That was one of the tasks in the Olympiad.

Here is my approach.

First, I wanted to simplify the integral:

$\int_{0}^{a_n}(1 + \frac{1}{4} \cos^{2n + 1} t)dt = \int_{0}^{a_n}(dt) + \frac{1}{4} \int_{0}^{a_n} \cos^{2n + 1} (t) dt$

That leads to the following relation:
$$a_{n + 1} = a_n + \frac{1}{4} \int_{0}^{a_n} \cos^{2n + 1} (t) dt$$

Now, there is a $\cos t$ with some power which reminded me of the standart integral $\int \cos^n(x) dx$. We can find a recursive formula for it in the following way:

$I_n = \int \cos^n(x) dx = \int \cos(x) \cos^{n - 1}(x) dx = \sin x \cos^{n - 1}x - (n - 1)\int \sin(x) \cos^{n - 2}(x) (- \sin (x)) dx.$

This leads to
$I_n = \sin x \cos^{n - 1}x + (n - 1) I_{n - 2} - (n - 1) I_n$

And final recurrence relation is $$I_n = \frac{1}{n} \sin x \cos^{n - 1}x + \frac{n - 1}{n} I_{n - 2}$$

For a long time I am trying to make a connection between the original integral $\int_{0}^{a_n} \cos^{2n + 1} (t) dt$ and this recurrence relation, but I have failed to come up with anything meaningful at the moment.
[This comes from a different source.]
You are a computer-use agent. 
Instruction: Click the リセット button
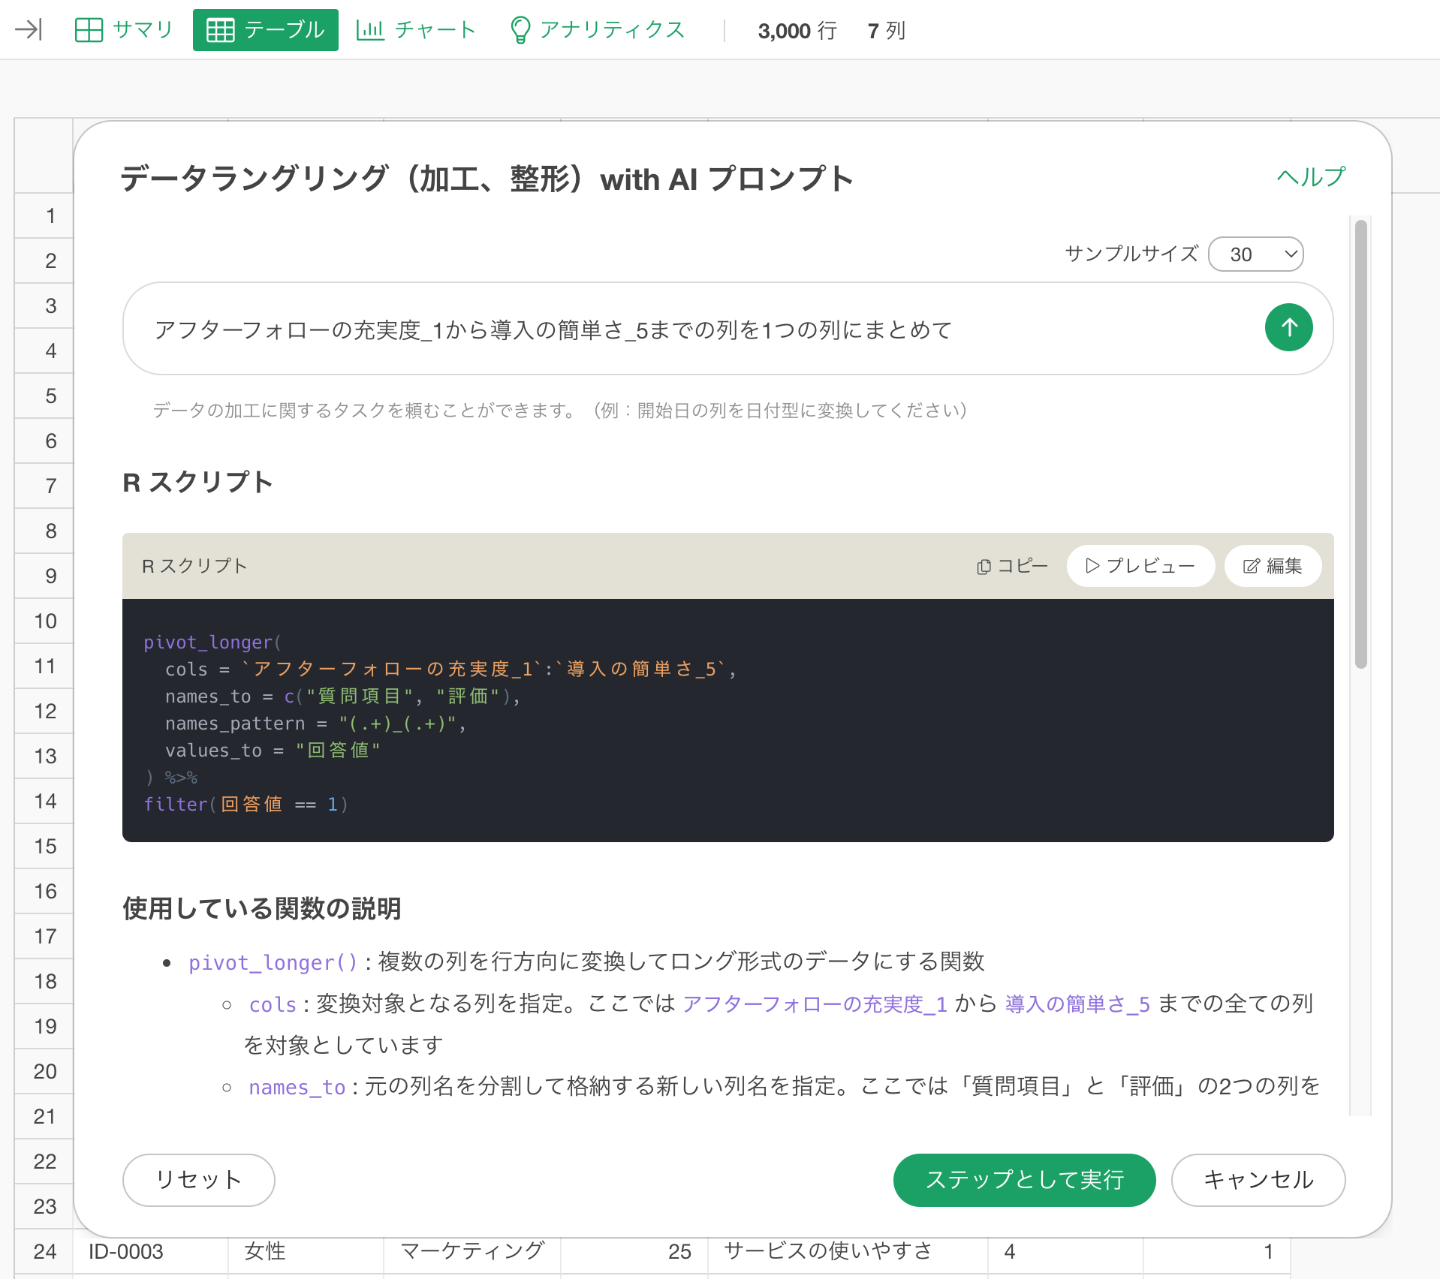click(198, 1179)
Well, I guess we can just plug in $2n + 1$ instead of $n$ and we get
$$I_{2n + 1} = \frac{1}{2n + 1} \sin x \cos^{2n}x + \frac{2n}{2n + 1} I_{2n - 1}$$


Ok, now if we try to evaluate this as definite integral we should get

$I_{2n + 1}(a_n) - I_{2n + 1}(0) = (\frac{1}{2n + 1} \sin a_n \cos^{2n}a_n + \frac{2n}{2n + 1} I_{2n - 1}(a_n)) - (0 + \frac{2n}{2n + 1} I_{2n - 1}(0))$
$I_{2n + 1}(a_n) - I_{2n + 1}(0) = \frac{1}{2n + 1} \sin a_n \cos^{2n}a_n + \frac{2n}{2n + 1} I_{2n - 1}(a_n) - \frac{2n}{2n + 1} I_{2n - 1}(0).$

So, $$\frac{1}{4} \int_{0}^{a_n} \cos^{2n + 1} (t) dt = \frac{1}{4(2n + 1)} \sin a_n \cos^{2n}a_n + \frac{2n}{4(2n + 1)} \big[ I_{2n - 1}(a_n) - I_{2n - 1}(0) \big] $$

$$\frac{1}{4} \int_{0}^{a_n} \cos^{2n + 1} (t) dt = \frac{1}{4(2n + 1)} \sin a_n \cos^{2n}a_n + \frac{2n}{4(2n + 1)} \big[ I_{2n - 1}(a_n) - \cos a_0 \big] $$

I would appreciate any help if you provide me with some insights or clues on how to proceed.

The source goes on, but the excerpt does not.